**WHAT IS NEEDED**: Reproduce all entries below verbatim. Skip the pictures.

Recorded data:
((
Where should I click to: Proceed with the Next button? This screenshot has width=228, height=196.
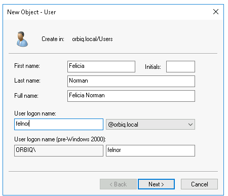click(156, 184)
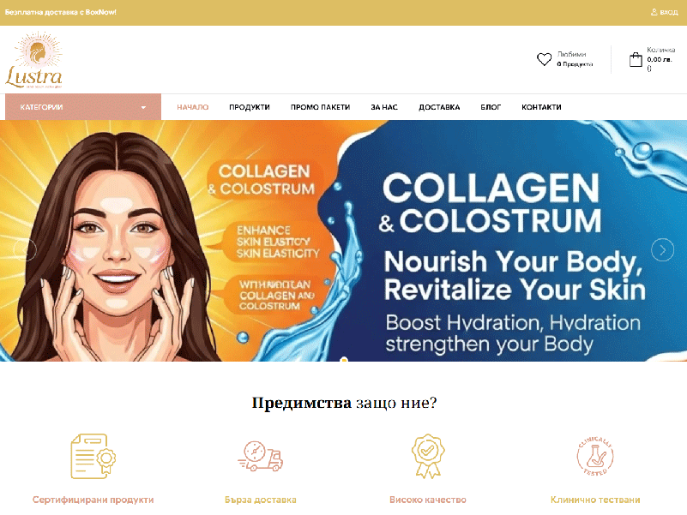
Task: Go to previous slide with left arrow
Action: point(25,249)
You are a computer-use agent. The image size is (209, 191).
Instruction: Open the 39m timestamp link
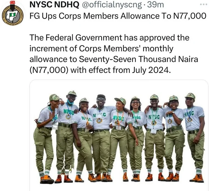[155, 5]
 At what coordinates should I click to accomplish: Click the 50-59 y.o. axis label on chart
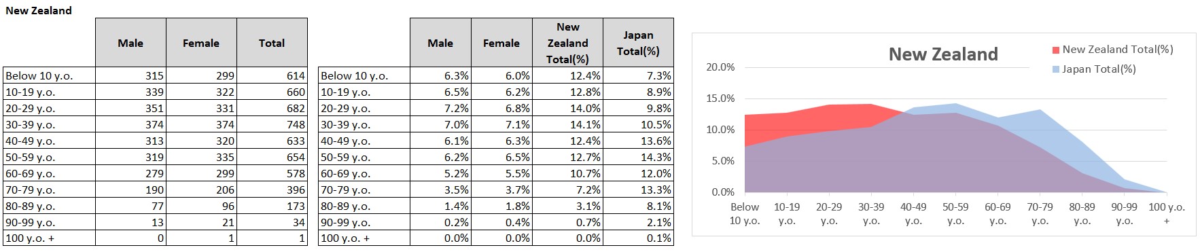tap(955, 213)
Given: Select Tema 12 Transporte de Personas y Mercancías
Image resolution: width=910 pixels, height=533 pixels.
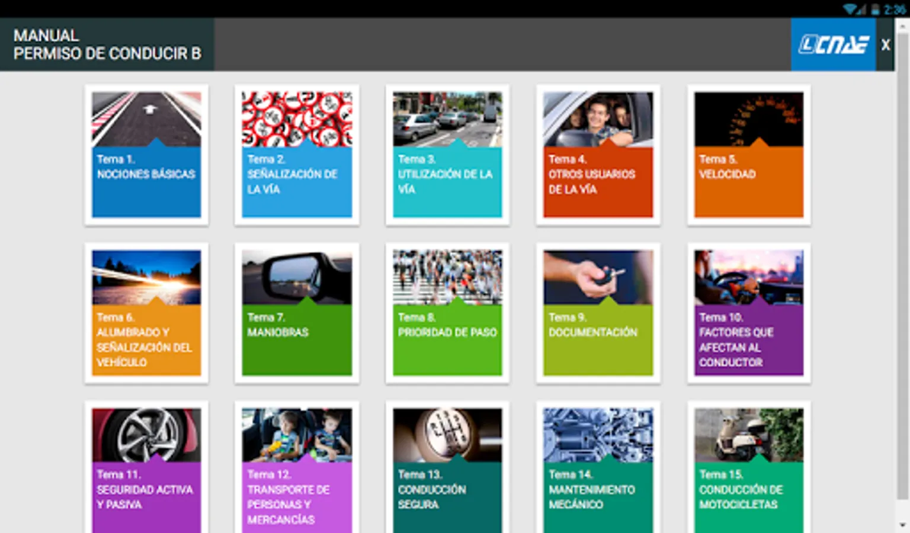Looking at the screenshot, I should pos(296,468).
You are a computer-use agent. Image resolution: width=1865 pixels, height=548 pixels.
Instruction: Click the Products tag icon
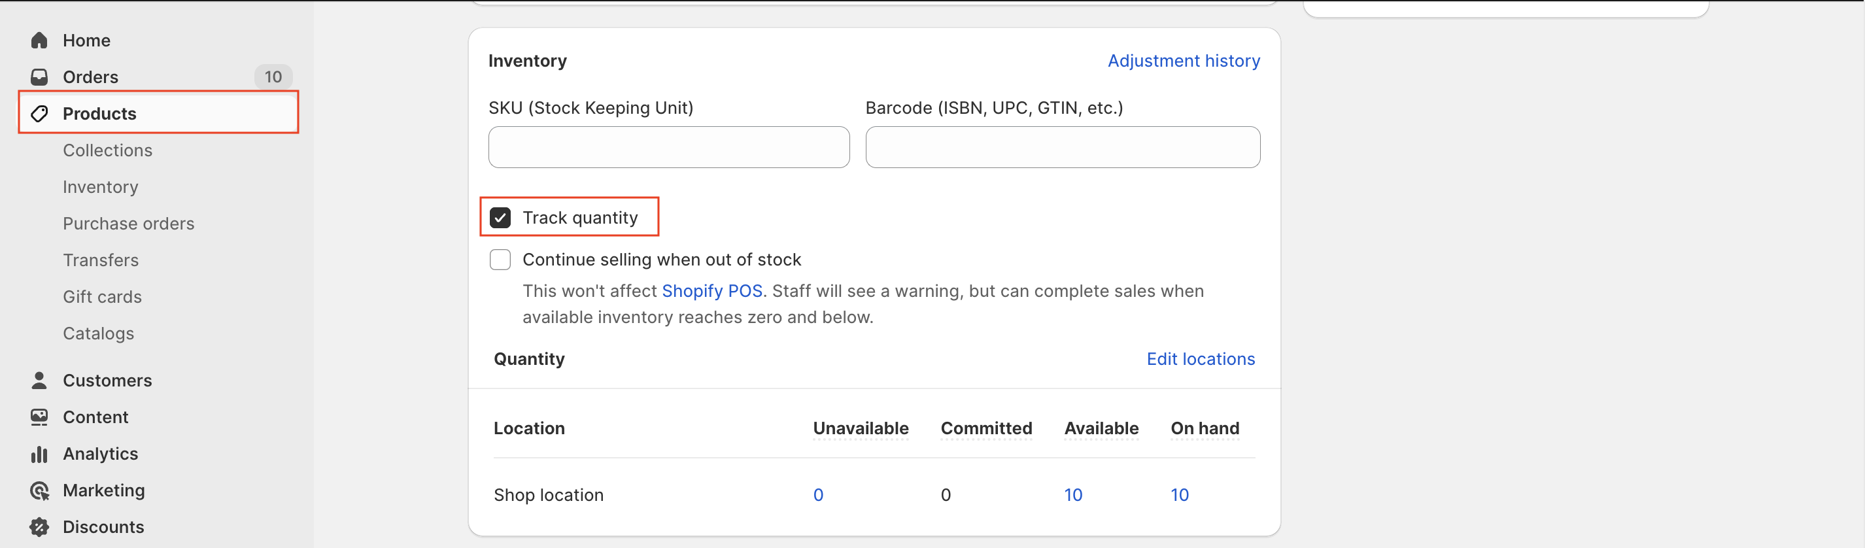coord(39,114)
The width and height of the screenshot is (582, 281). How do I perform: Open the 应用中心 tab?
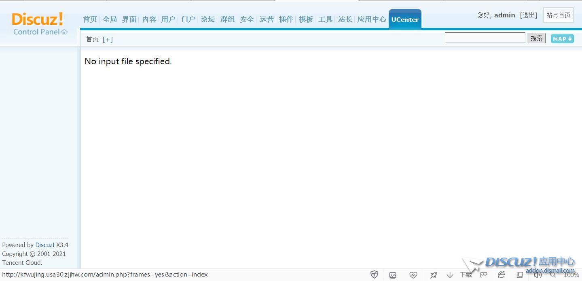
))
**TASK RESULT**:
Where should I click to: Proceed with the Next button? This screenshot has width=228, height=196.
click(156, 184)
Task: Go to previous slide with left arrow
Action: point(25,249)
You are a computer-use agent. The image size is (209, 191).
Instruction: Open the 39m timestamp link
[155, 5]
 At what coordinates should I click to accomplish: Click the 50-59 y.o. axis label on chart
tap(955, 213)
Given: Select Tema 12 Transporte de Personas y Mercancías
Image resolution: width=910 pixels, height=533 pixels.
Looking at the screenshot, I should pos(296,468).
You are a computer-use agent. Image resolution: width=1865 pixels, height=548 pixels.
Instruction: Click the Products tag icon
coord(39,114)
The width and height of the screenshot is (582, 281). How do I perform: Open the 应用中心 tab?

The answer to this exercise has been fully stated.